Golan-Gerstl Regina, Ben Ya'acov Ami, Musseri Mirit, Goldenberg Rosi, Chammah Yehudit, Cherki Tal, Reif Shimon, Bar Gil Shitrit Ariella
Department of Pediatrics, Hebrew University Hadassah Medical Center, Jerusalem, Israel.
Digestive Diseases Institute, Eisenberg R&D Authority, Shaare Zedek Medical Center, Jerusalem, Israel.
Inflamm Bowel Dis. 2025 Apr 10;31(4):912-922. doi: 10.1093/ibd/izae290.
Although most inflammatory bowel disease (IBD) medications are considered safe during pregnancy, their impact on microRNAs (miRNAs) in breast milk is largely unknown. MiRNAs in milk, carried by milk-derived extracellular vesicles (MDEs), are transmitted to the newborn's gut to regulate genes. Aberrant miRNA expression profiles have been found in IBD within tissue, blood, and feces, but data on mother's milk are scarce.
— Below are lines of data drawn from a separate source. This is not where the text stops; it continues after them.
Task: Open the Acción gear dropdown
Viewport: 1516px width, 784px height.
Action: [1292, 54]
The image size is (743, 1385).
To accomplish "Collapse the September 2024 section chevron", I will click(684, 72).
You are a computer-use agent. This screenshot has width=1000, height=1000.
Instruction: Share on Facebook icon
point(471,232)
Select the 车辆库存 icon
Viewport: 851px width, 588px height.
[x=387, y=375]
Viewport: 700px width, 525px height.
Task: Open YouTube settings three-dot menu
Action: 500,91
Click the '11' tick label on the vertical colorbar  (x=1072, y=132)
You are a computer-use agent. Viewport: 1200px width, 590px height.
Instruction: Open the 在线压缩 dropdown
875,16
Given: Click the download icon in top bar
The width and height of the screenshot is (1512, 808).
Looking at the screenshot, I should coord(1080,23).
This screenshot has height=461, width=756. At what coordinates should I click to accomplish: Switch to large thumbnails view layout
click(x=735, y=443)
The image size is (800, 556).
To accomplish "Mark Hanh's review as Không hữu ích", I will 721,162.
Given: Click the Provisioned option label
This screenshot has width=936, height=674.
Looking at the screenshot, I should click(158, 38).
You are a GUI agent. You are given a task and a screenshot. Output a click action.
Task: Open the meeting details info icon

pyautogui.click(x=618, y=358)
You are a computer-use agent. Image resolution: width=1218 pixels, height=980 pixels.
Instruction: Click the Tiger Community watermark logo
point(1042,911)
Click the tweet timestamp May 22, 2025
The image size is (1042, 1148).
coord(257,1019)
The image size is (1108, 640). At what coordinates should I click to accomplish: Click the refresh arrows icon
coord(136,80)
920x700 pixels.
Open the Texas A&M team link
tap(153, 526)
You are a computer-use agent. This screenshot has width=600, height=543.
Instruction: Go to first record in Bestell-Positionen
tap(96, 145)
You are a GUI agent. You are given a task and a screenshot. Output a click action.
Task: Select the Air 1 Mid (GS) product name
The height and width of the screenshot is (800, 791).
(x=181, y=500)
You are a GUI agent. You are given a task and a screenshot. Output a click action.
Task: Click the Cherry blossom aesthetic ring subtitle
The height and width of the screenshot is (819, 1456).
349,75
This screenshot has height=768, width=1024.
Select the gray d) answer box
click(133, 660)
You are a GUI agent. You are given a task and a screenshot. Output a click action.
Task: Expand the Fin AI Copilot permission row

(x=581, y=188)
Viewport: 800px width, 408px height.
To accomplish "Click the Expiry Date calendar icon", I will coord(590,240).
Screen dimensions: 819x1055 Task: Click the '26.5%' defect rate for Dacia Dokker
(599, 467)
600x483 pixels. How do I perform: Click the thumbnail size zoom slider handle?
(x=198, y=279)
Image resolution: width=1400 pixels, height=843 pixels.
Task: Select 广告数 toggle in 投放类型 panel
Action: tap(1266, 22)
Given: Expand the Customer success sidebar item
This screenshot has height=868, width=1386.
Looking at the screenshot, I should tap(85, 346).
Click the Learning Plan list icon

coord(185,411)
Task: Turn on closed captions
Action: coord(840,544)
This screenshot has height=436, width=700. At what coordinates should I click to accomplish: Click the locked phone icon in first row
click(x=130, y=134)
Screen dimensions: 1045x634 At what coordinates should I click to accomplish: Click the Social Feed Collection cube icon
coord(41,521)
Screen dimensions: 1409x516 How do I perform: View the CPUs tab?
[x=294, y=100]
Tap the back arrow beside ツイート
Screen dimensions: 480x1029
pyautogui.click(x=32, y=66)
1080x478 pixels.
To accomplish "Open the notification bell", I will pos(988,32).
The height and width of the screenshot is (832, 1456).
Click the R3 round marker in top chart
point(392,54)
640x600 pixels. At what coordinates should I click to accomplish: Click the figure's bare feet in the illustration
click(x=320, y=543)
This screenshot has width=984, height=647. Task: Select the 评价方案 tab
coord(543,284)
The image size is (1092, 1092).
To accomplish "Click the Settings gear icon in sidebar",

We collected breast milk samples from 32 mothers with Crohn's disease (CD), 14 mothers with ulcerative colitis (UC), and 44 healthy controls. We analyzed miRNA expression through qualitative real-time polymerase chain reaction and Affymetrix miRNA chips. Target genes of differentially expressed miRNAs were predicted using miRATBase. Statistical analyses were conducted using GraphPad Prism software with Mann-Whitney tests.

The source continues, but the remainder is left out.